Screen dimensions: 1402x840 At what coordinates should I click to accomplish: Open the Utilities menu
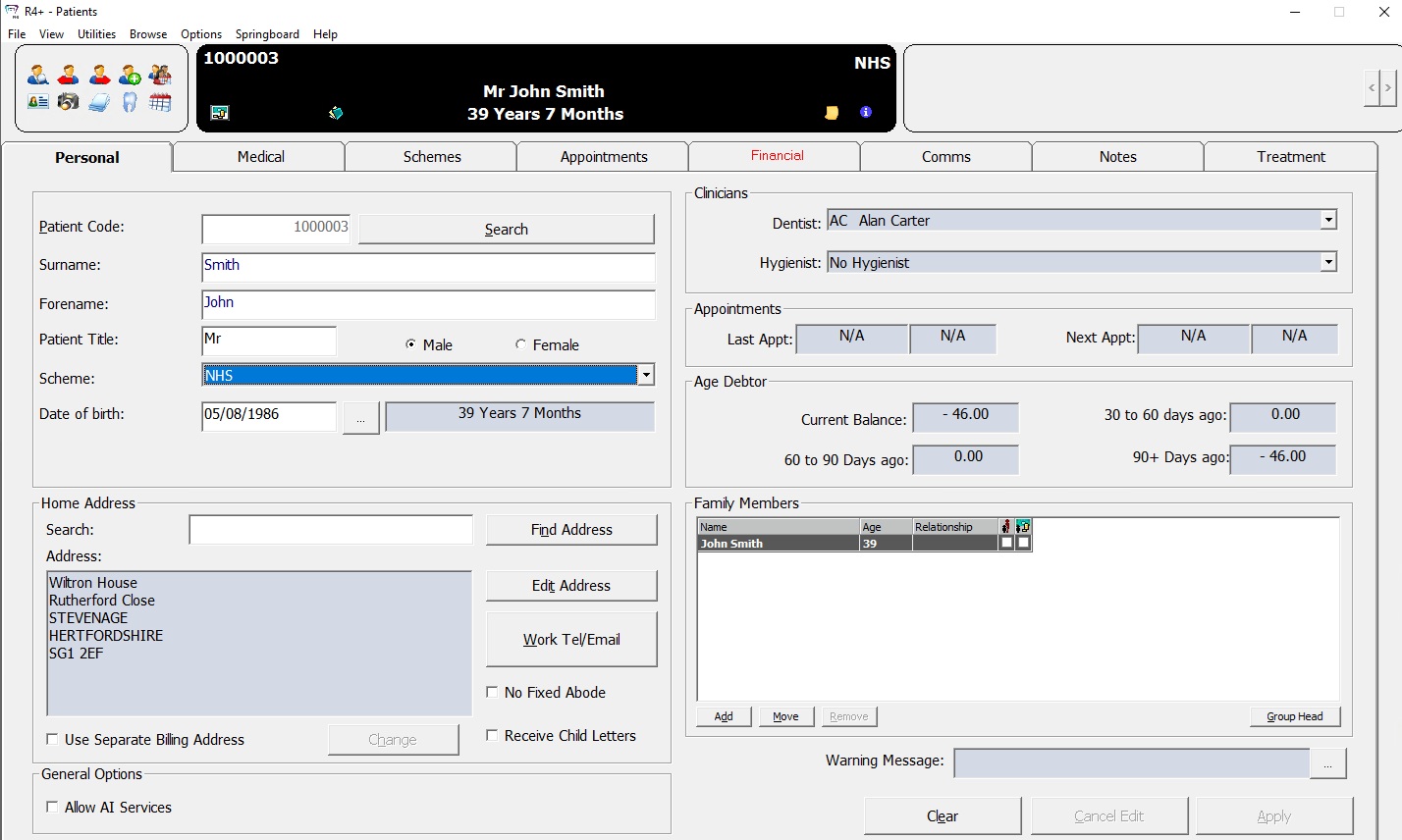pos(96,34)

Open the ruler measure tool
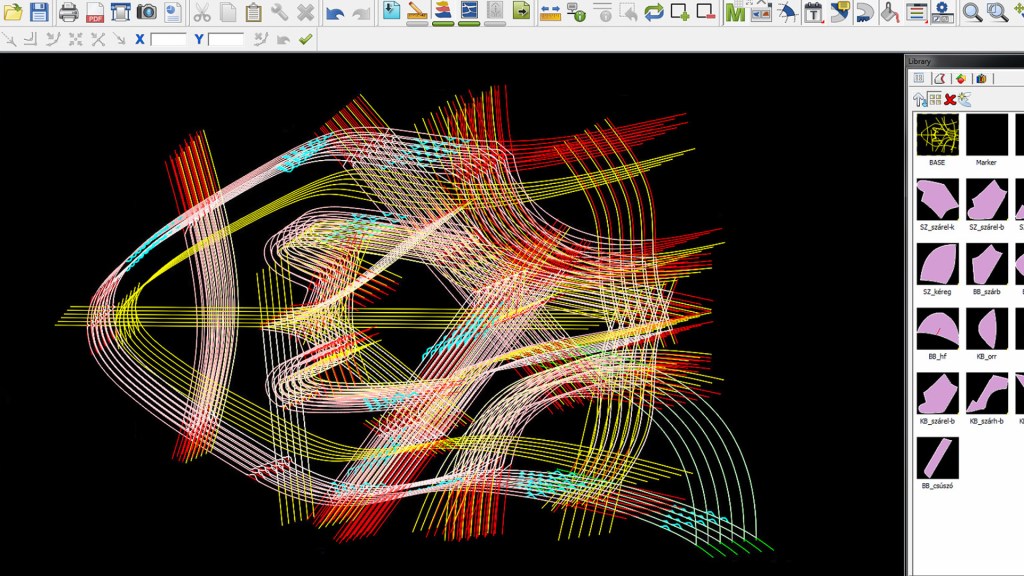550,12
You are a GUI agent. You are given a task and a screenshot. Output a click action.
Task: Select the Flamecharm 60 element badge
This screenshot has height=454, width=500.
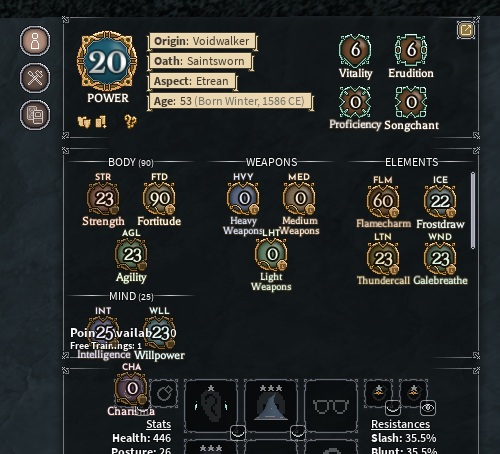tap(383, 201)
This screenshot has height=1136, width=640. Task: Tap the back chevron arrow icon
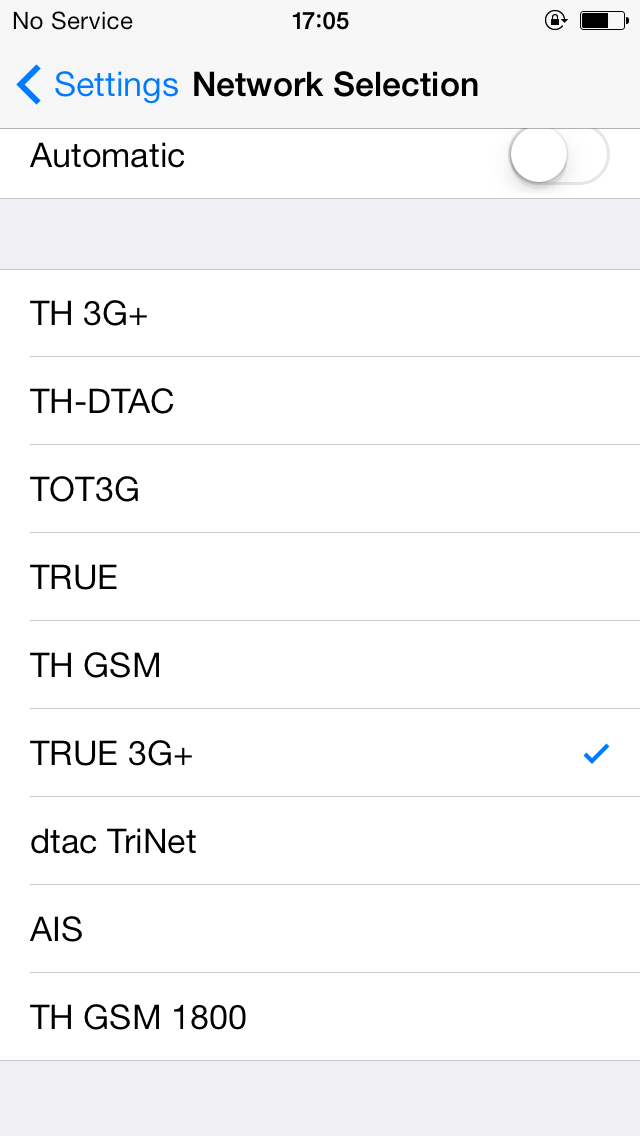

########################################

▶ _TASK TO COMPLETE_: Output all of the entries once more, word for word, with the images removed.

▶ _WORKED SOLUTION_:
Screen dimensions: 1402x840 At what coordinates should I click to accomplish: Open the Utilities menu
pos(96,34)

Open the ruler measure tool
550,12
You are a GUI agent. You are given a task and a screenshot. Output a click action.
Task: Select the Flamecharm 60 element badge
This screenshot has height=454, width=500.
tap(383, 201)
This screenshot has height=1136, width=640. Task: Tap the back chevron arrow icon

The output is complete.